◆ Aim of the task:
Sift the listing for lines that hold the string "resolution" and pull them out.

________________________

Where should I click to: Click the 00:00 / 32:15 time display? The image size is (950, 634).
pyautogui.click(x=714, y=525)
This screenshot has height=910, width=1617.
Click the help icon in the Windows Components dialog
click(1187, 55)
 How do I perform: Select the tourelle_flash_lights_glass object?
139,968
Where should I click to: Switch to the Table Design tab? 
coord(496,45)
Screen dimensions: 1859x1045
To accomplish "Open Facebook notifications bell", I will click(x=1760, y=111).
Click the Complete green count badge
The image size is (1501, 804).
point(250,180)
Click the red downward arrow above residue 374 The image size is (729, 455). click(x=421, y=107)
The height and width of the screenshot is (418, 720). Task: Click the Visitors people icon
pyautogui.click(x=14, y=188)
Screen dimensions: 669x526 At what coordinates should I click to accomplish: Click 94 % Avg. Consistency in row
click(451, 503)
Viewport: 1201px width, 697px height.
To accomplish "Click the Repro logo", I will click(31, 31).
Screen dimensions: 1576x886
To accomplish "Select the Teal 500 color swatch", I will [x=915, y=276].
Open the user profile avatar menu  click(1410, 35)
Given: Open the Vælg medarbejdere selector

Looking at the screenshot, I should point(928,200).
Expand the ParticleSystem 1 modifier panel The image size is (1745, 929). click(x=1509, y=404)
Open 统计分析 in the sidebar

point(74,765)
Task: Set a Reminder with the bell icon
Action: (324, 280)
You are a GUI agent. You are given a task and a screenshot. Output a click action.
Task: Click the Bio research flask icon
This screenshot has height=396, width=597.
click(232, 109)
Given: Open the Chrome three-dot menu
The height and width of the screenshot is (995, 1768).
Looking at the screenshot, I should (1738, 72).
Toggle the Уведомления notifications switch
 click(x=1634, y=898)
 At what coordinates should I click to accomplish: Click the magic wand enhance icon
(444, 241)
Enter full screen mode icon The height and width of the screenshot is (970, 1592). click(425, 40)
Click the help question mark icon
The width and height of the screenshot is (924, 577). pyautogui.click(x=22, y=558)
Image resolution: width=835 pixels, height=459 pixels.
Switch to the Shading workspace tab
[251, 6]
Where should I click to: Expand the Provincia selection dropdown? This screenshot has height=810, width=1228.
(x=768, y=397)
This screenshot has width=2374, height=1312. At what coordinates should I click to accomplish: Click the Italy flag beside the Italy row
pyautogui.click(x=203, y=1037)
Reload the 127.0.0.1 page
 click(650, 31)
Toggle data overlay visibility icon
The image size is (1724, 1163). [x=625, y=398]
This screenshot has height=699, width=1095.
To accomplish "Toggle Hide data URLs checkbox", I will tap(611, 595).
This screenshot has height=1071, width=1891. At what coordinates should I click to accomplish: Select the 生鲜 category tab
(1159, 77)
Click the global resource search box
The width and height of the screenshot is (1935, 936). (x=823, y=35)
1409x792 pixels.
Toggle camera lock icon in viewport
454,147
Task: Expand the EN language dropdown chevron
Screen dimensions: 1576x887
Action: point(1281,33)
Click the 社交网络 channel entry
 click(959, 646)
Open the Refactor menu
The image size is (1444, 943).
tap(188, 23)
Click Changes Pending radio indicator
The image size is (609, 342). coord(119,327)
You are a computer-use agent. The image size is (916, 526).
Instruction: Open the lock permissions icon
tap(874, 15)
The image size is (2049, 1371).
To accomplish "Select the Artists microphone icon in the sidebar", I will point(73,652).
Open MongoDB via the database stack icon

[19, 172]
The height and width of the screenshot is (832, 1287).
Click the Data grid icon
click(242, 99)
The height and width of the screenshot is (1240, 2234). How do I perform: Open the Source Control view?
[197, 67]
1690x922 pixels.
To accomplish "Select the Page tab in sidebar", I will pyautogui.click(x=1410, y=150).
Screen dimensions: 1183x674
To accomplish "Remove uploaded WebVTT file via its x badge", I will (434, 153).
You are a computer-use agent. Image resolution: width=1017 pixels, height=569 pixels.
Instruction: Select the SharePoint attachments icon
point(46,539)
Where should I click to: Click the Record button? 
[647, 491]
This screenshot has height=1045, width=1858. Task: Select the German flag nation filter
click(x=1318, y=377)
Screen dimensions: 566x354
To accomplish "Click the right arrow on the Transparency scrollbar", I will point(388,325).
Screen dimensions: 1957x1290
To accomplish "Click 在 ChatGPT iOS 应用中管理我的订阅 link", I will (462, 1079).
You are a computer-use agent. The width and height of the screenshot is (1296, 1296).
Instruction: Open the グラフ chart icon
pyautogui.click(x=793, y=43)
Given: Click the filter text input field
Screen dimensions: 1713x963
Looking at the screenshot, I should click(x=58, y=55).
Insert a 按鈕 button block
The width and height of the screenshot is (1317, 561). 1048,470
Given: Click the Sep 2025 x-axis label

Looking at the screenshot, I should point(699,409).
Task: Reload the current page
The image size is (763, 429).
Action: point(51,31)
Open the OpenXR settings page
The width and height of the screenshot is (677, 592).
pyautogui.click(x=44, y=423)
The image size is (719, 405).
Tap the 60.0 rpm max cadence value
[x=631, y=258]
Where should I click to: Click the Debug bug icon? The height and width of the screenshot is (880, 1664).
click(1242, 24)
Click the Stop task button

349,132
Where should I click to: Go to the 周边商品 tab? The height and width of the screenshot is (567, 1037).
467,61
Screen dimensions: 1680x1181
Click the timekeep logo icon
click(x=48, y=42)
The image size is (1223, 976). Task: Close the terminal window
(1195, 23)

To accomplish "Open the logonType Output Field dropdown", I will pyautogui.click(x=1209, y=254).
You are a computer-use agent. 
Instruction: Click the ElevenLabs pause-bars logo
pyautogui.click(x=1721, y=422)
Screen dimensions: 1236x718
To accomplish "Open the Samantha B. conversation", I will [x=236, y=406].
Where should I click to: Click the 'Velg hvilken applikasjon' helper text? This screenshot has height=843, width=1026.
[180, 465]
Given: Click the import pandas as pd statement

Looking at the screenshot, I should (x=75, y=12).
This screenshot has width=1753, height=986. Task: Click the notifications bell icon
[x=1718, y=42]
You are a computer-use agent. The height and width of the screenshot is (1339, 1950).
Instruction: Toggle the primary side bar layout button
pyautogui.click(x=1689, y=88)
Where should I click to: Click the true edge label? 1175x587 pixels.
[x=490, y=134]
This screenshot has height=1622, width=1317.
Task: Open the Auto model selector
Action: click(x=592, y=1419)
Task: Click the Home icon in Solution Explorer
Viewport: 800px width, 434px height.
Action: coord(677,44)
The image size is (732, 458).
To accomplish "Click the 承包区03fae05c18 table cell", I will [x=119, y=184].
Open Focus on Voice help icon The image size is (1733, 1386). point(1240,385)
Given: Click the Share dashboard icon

________________________

◆ Finished exercise:
Image resolution: width=835 pixels, height=459 pixels.
You are a computer-use agent. Image resolution: width=1017 pixels, height=569 pixels.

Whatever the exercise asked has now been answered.